Ellie, sorry, banks don't really carry that much in their safes relative to their total funds, because money is ~data~ these days.
Real convenient all these old abandoned firearms work perfectly despite being left in relatively damp environments for decades at a time, huh?
Ok, I'm just gonna say judging by how much useful material and possibly-viable buildings the WLF have just abandoned to Infected, they really don't seem to have their priorities together in an organized and regimented fashion.
Like Jackson has clearly done some degree of clearing their surroundings and setting up meaningful infrastructure, but we've seen little sign the WLF has.
There is something vaguely mournful about seeing a post-apocalyptic synagogue.
Predictably, Dina is not a believer. This does not surprise me, it's pretty standard issue Jewish Rep, because Christian writers seen vaguely uncomfortable depicting Jewish faith.

But hey, her pride in survivorship is plausible.
Also, Dina's cavalier attitude towards this incredibly rare intact Torah - remember, Torah scrolls are parchment - is understandable but sad. It should probably be buried, if you had the time, and a scene where they did so would have been sweet.
(At least shut the Ark, seriously!)
Ok, so, the game also pointedly displays that the shul, at least, escaped Seattle. So there's that.

Definitely getting the impression this game has a Thing against violent revolutionaries.
Oh, and hey, here's a truck full of slaughtered soldiers with a mysterious note from "Isaac" about how he's so grateful the one it's addressed to has taken so many risks and will be allowed to abandon his post to join them...

Gee it looks like Isaac doesn't keep his promises.
Ok, time to actually reach the plot-significant hotel place. Again, I observe one of the oddities of the TLOU series - things are just left lying around in relative squalor, often from years prior. It's like nobody else thinks in terms beyond squatting in the here and now.
Oh hey, yet another iteration of the "Torture totally works and everyone's willing to do it" theme in TLOU.
I will also note that the nature of the Hobbesian conflict in TLOU conveniently exists to make the notion of taking prisoners or, arguably, even mercy impossible. It feels kind of game-y, even if I also kind of get it; this is one of those games where enemies really should run.
oh nooo, my beautiful horse :(
CW: violence

Welp, that was certainly a character getting shanked. Cross one off Ellie's list. I can see where they want me to feel vaguely bad about it, and it was unpleasant to watch, but...

...you started it, buddy.
Actually I'm gonna pause this one and go on a tangent for a second.

TLOU2's apparent approach has been to depict violence in a front-and-center vicious way even as it depicts that violence as inevitable.
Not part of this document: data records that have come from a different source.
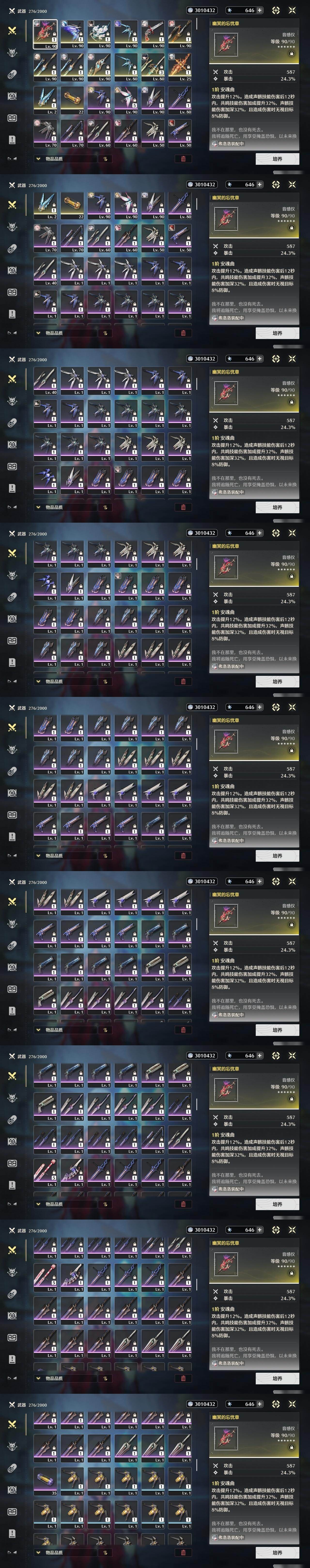The height and width of the screenshot is (1568, 310).
Task: Click the red trash discard icon in topmost panel
Action: [183, 159]
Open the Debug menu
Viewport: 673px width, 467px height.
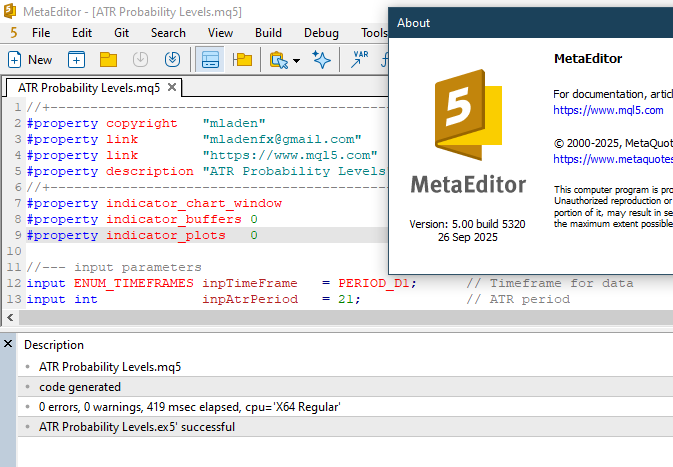tap(321, 33)
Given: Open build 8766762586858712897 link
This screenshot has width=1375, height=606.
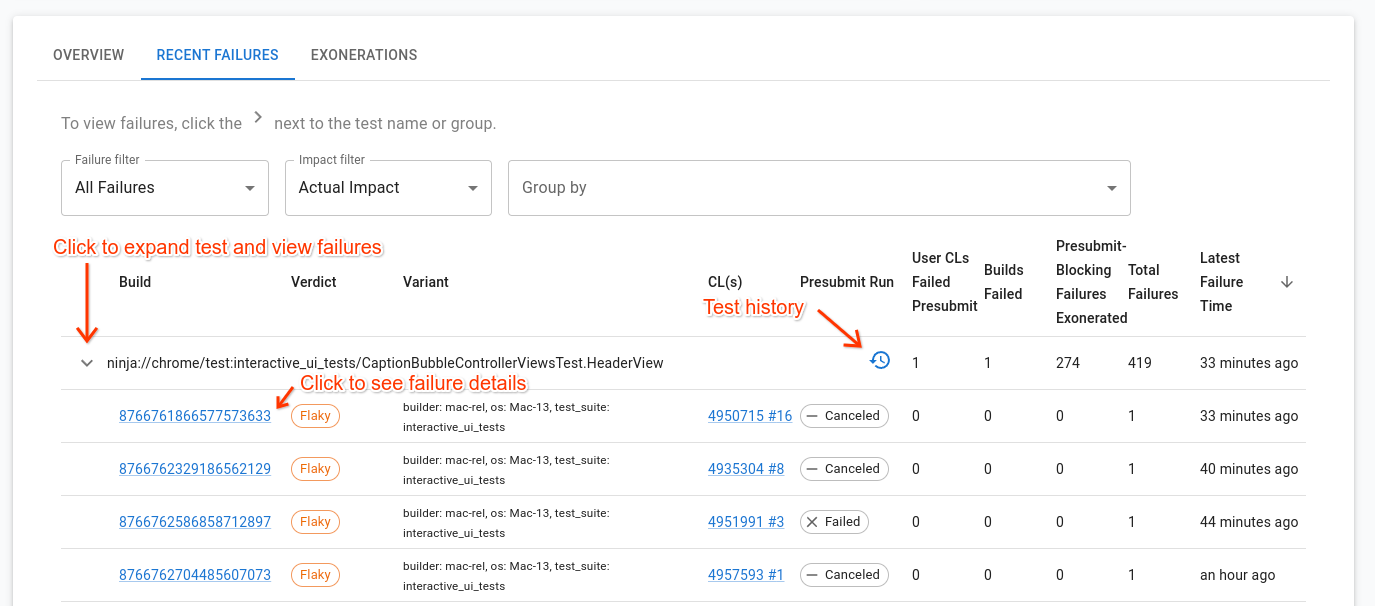Looking at the screenshot, I should [x=195, y=522].
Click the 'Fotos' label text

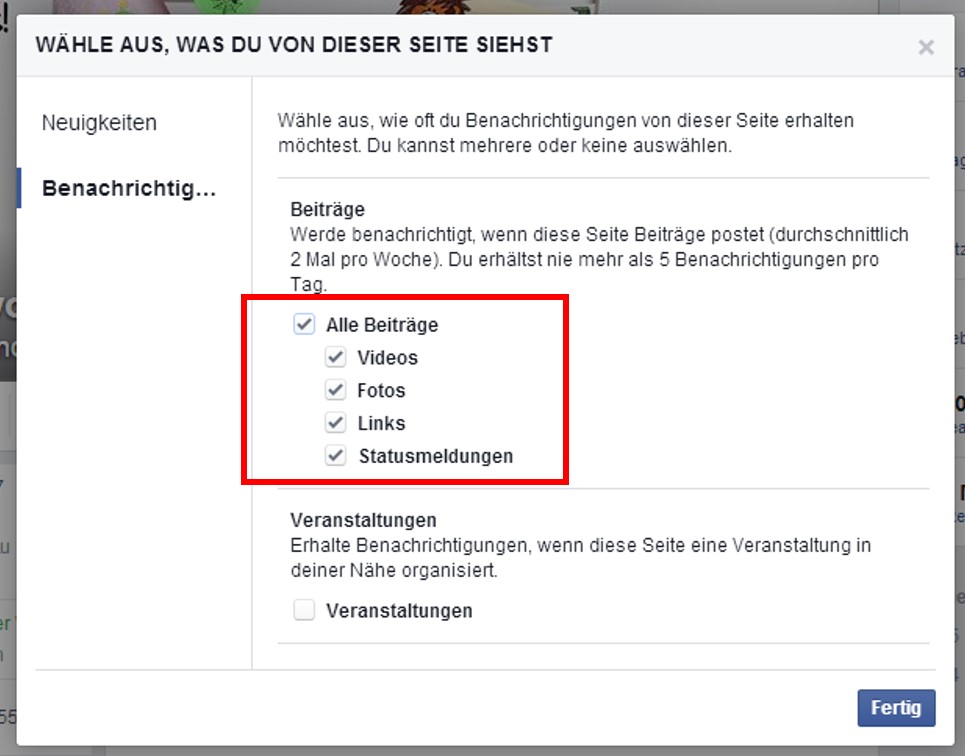click(381, 390)
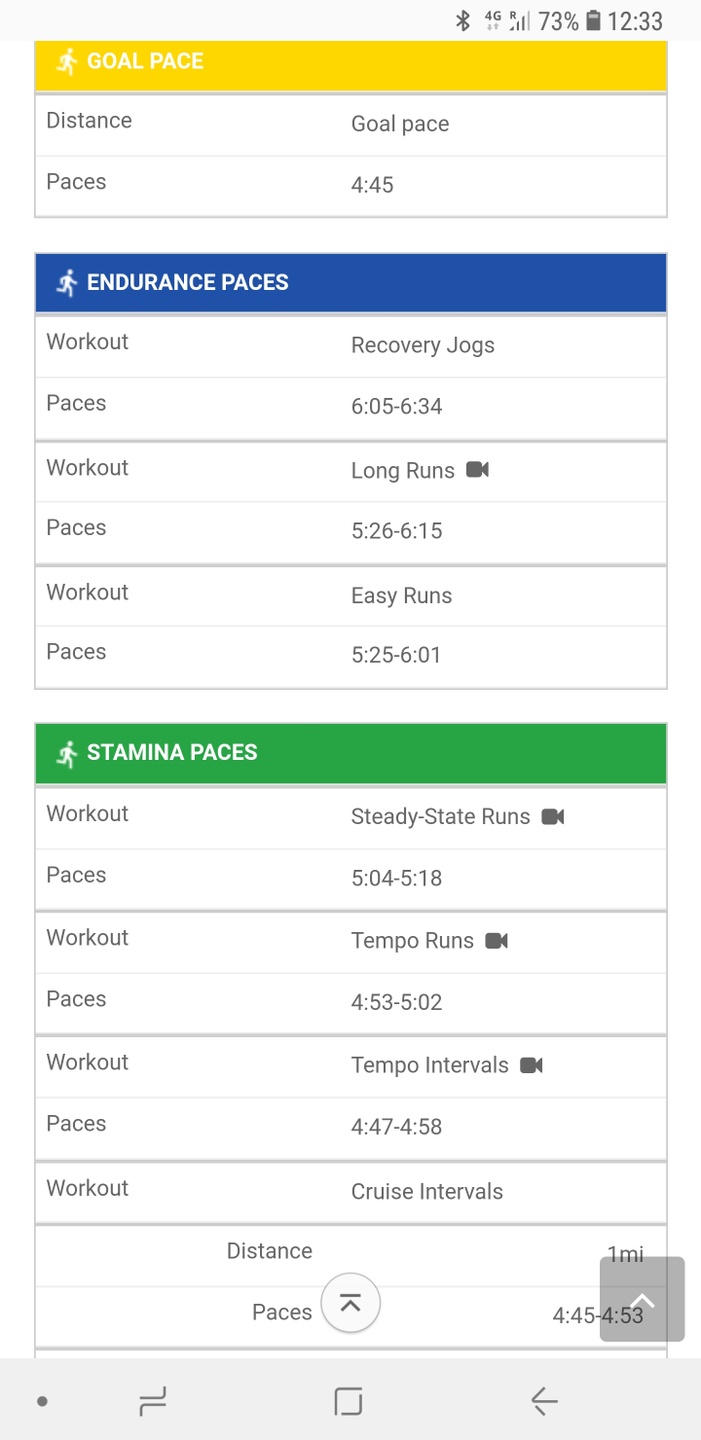This screenshot has width=701, height=1440.
Task: Select the Easy Runs workout label
Action: click(x=401, y=596)
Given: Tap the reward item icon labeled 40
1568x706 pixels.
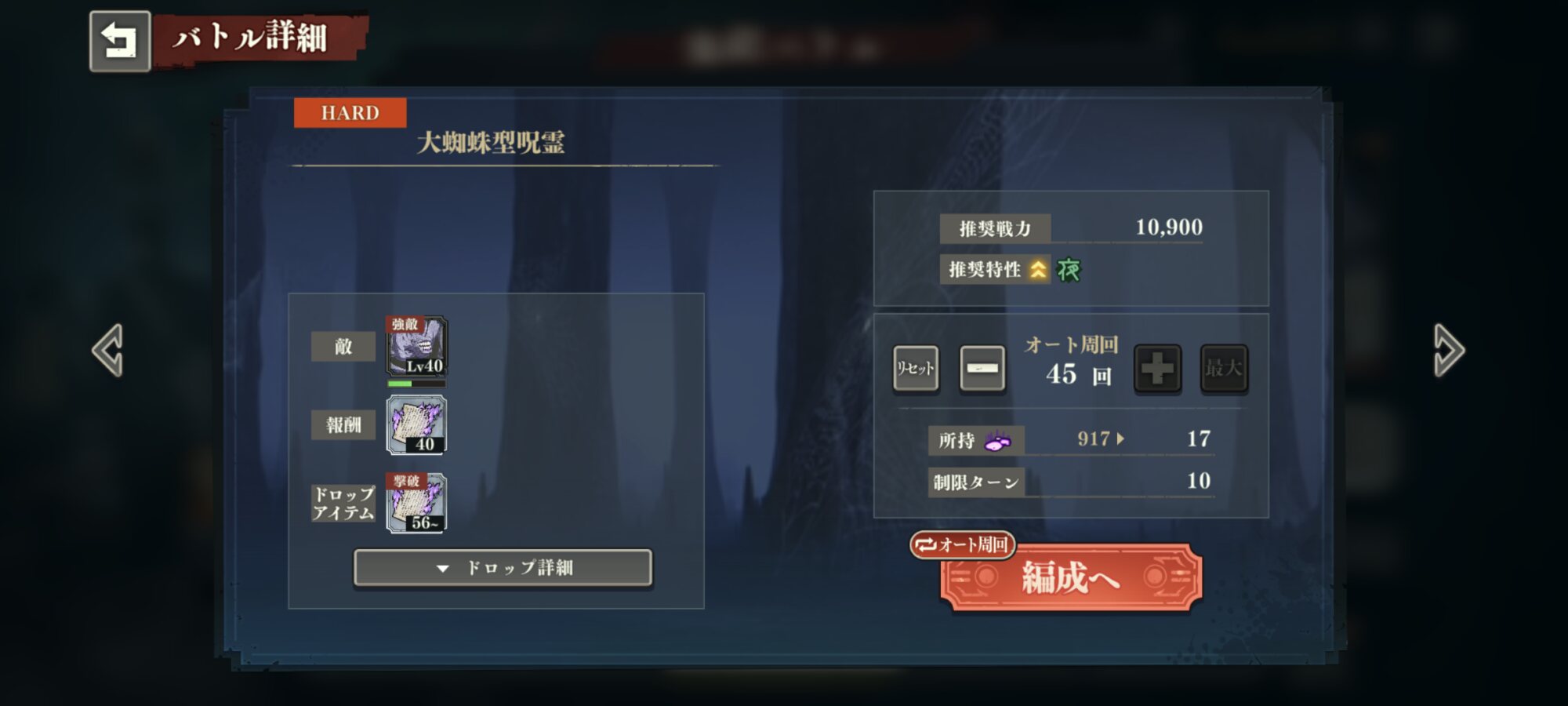Looking at the screenshot, I should (416, 424).
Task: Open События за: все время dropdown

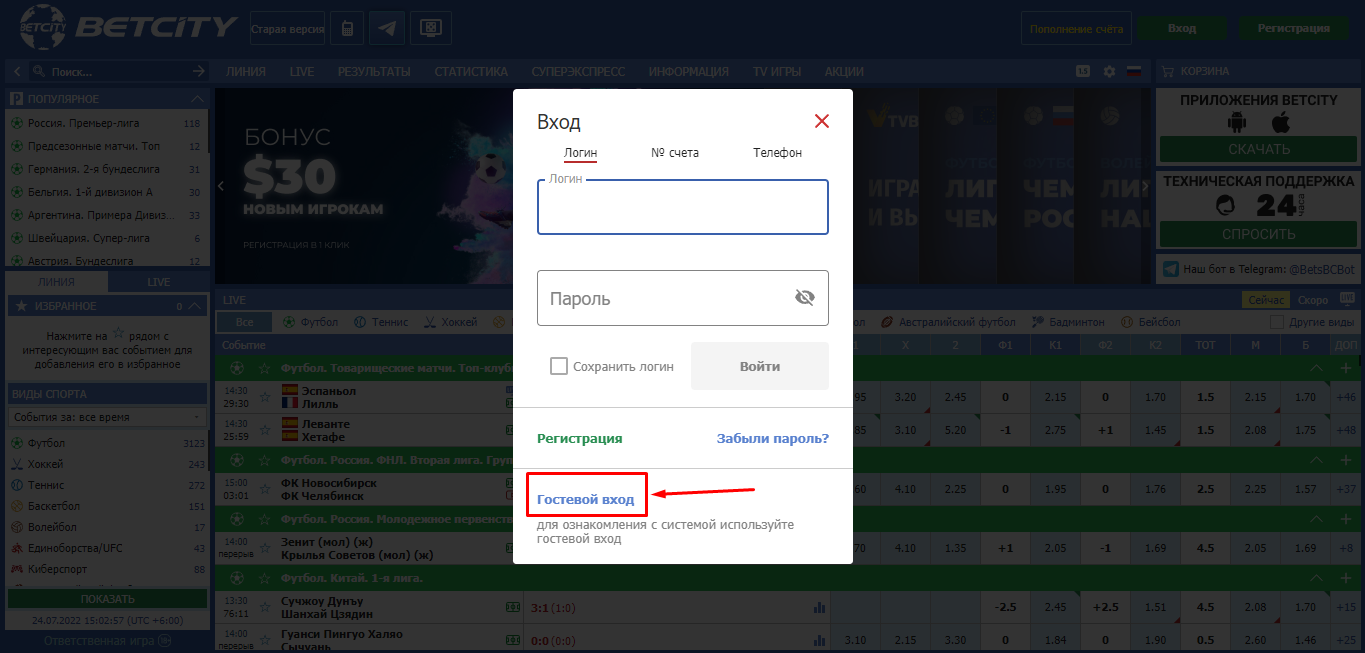Action: [x=106, y=417]
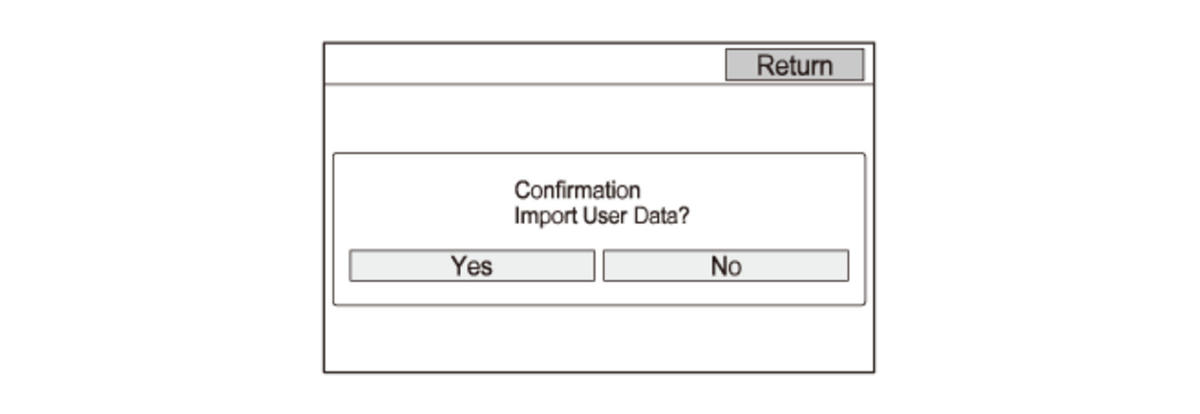This screenshot has width=1200, height=414.
Task: Select the "Import User Data?" message
Action: pyautogui.click(x=601, y=216)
This is not an inherently bad approach! But it is also a manipulative one.
CW: violence
An up-close-and-personal killing with a knife is going to be horrendous. But shoving it directly in the camera bc the character being slain is (somewhat) significant does not inherently make the act more morally unjustified, just more viscerally uncomfortable.
That this character said "we shouldn't kill her YET" doesn't alter the fundamental reason, according to narrative logic, that he deserves death - especially given that his buddy was abt to kill Ellie & his "mercy" would be to bring her to his boss for interrogation & execution.
Also, OOF

@BootlegGirl suddenly this all makes sense. Druckmann apparently was inspired by the Israel/Palestine conflict & how his youthful anger at seeing Israeli victims lynched changed as he got older, which...

...yeah, coming from a Jewish writer, that tracks now.